## ACTIVITY
Only the lines that include "subtitle" should be copied from the data below.

Saved entries
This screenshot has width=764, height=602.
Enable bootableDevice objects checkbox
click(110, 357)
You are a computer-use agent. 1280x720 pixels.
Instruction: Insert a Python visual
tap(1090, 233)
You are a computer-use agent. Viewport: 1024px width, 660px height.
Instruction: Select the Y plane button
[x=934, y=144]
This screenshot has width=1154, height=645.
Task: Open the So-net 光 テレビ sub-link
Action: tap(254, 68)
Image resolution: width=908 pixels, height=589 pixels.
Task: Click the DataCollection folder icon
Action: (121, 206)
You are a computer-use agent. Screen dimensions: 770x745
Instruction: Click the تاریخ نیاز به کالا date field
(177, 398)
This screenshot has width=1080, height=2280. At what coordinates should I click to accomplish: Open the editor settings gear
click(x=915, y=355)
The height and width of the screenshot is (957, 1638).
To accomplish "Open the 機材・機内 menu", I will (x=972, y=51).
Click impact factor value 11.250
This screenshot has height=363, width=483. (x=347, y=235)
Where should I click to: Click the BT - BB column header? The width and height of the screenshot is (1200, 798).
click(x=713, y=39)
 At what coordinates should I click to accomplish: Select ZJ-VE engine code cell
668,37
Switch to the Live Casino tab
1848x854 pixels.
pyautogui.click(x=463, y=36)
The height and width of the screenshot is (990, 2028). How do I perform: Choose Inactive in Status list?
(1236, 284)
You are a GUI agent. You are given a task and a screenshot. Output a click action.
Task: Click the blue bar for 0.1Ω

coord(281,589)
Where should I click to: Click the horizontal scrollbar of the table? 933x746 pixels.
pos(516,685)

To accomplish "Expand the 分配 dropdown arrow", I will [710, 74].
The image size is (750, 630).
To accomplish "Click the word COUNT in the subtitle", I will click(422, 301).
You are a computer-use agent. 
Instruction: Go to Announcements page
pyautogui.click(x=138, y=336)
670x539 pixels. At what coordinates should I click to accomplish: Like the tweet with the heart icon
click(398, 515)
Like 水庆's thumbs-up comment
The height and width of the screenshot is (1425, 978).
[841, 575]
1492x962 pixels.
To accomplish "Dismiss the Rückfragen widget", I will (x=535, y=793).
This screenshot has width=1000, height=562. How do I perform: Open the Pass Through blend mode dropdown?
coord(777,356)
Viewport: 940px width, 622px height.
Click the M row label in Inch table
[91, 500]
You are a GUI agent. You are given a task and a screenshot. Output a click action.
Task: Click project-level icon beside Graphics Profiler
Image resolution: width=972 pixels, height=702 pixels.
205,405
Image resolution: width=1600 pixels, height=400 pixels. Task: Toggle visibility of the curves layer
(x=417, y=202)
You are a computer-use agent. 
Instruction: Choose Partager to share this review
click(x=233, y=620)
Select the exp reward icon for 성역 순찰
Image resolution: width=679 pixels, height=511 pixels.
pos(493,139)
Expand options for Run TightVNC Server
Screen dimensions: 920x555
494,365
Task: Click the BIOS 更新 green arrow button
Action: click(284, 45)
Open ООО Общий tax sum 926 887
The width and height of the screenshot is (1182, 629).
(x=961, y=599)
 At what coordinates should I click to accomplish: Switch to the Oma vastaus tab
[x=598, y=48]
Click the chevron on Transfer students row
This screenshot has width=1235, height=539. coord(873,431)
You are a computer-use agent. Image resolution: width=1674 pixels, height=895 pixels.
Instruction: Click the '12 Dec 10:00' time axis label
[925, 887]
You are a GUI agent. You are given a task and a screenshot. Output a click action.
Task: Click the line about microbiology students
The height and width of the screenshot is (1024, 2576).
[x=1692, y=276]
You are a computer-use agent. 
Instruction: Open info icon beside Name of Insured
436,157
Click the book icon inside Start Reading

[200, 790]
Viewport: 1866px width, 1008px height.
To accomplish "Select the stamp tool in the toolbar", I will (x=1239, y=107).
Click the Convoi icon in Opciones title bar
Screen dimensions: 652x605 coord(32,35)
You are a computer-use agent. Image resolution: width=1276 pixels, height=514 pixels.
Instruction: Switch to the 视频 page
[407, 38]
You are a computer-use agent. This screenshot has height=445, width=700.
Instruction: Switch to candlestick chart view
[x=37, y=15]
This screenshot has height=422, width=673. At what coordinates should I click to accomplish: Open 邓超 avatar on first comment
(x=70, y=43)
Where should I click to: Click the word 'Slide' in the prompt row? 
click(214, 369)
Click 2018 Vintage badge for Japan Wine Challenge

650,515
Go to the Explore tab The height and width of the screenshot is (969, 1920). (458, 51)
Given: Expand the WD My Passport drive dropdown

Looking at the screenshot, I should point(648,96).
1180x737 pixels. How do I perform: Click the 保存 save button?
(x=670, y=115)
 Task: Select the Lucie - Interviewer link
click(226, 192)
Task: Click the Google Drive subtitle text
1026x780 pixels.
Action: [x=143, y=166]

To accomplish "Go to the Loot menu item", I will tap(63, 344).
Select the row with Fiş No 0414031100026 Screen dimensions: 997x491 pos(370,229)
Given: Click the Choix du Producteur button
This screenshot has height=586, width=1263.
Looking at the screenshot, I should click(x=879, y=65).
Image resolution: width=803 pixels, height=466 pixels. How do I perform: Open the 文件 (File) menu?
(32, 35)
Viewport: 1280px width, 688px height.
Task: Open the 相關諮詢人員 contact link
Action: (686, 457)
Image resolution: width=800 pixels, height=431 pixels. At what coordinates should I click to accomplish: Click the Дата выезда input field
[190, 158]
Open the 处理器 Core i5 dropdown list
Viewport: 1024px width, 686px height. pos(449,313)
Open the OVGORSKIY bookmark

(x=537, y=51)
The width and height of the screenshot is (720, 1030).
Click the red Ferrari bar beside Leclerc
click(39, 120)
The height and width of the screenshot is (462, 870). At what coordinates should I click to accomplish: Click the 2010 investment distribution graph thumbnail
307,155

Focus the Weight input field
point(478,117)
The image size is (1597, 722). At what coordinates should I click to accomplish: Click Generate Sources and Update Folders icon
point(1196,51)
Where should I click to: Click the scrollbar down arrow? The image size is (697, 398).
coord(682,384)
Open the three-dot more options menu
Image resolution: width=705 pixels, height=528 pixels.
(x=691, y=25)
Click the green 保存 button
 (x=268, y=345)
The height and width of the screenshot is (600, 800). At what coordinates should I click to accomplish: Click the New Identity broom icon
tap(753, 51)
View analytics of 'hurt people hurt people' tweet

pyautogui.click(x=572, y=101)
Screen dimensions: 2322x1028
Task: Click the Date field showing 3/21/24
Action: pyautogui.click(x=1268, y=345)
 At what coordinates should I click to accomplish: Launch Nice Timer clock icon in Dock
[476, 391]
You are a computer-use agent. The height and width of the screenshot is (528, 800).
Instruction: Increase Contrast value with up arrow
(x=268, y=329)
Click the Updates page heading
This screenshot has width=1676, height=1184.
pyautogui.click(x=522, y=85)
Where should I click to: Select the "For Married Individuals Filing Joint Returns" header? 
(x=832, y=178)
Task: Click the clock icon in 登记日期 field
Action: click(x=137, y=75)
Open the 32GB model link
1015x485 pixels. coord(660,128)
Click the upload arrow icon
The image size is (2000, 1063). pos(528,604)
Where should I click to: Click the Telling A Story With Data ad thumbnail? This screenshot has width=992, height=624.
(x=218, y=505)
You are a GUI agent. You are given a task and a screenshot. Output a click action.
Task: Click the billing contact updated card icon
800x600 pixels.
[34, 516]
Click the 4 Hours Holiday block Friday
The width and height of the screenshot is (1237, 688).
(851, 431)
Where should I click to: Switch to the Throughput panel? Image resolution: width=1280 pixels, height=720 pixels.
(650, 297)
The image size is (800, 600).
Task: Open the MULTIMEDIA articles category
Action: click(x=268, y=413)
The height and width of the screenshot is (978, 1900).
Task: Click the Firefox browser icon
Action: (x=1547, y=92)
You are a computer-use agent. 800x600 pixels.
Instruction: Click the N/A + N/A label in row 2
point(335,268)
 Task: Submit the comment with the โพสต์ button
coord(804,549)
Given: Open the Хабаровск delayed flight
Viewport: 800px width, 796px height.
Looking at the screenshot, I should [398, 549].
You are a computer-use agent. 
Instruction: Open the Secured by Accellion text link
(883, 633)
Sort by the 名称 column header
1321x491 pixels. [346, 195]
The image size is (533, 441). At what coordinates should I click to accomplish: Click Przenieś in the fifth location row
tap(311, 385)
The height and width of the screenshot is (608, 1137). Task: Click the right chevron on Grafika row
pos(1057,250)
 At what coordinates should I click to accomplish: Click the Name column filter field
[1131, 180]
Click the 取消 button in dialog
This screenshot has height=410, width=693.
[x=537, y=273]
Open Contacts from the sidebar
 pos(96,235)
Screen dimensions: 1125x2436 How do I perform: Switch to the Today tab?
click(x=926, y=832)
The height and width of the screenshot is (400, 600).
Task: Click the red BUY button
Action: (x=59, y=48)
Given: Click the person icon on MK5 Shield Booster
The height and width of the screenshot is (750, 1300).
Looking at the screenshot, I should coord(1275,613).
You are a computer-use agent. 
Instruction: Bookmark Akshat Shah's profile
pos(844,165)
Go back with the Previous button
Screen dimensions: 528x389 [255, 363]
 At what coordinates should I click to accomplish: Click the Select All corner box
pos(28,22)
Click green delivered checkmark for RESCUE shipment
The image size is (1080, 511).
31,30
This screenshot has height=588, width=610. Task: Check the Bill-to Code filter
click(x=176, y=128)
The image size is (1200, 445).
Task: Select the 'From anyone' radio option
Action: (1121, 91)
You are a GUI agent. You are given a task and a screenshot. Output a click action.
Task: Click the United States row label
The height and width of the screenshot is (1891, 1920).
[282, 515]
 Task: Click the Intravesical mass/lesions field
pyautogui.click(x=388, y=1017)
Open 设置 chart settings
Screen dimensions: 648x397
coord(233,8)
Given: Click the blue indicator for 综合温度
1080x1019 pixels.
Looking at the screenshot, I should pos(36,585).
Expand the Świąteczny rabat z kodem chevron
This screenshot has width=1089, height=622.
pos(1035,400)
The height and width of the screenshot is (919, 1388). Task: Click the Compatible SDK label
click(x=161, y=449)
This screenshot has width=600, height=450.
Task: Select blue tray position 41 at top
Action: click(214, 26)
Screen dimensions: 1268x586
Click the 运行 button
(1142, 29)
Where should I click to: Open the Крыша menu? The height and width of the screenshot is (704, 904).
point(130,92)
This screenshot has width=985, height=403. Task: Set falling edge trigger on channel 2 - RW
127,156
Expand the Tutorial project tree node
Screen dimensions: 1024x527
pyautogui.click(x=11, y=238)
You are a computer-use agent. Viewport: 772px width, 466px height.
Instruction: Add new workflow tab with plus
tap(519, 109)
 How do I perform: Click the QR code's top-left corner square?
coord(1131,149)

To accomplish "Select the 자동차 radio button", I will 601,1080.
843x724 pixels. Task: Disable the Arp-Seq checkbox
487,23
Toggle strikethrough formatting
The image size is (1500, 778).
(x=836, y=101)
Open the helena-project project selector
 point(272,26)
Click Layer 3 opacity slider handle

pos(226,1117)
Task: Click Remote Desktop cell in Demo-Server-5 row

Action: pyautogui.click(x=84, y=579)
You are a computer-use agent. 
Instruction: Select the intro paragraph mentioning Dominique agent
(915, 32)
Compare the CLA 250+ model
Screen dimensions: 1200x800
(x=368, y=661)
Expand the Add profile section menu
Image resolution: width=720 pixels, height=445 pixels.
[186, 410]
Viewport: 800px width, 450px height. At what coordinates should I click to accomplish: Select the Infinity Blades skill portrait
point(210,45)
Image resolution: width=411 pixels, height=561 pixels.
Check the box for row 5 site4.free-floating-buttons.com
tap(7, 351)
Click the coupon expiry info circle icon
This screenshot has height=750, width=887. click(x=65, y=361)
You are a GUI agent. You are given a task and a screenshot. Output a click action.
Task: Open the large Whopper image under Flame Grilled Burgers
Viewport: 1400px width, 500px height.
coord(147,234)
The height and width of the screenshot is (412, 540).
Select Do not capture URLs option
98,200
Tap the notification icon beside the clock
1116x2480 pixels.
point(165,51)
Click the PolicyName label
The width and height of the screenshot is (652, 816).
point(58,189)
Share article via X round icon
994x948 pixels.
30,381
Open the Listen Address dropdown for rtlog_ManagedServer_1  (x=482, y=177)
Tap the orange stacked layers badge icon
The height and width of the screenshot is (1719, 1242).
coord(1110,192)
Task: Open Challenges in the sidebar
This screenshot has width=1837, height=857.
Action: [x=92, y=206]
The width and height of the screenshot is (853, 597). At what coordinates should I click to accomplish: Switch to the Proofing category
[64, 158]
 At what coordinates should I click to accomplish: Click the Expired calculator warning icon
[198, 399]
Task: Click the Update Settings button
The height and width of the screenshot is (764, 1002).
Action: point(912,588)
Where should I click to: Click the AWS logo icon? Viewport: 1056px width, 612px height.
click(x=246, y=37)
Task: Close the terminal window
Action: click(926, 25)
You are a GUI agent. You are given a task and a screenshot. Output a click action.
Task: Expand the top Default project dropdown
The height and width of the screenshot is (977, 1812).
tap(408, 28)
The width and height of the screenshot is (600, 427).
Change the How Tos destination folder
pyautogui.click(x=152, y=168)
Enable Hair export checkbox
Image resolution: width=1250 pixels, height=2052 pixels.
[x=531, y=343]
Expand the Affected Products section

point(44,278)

## SOLVED EXERCISE
To accomplish "Click the word COUNT in the subtitle", I will click(422, 301).
Task: Click the Google Drive subtitle text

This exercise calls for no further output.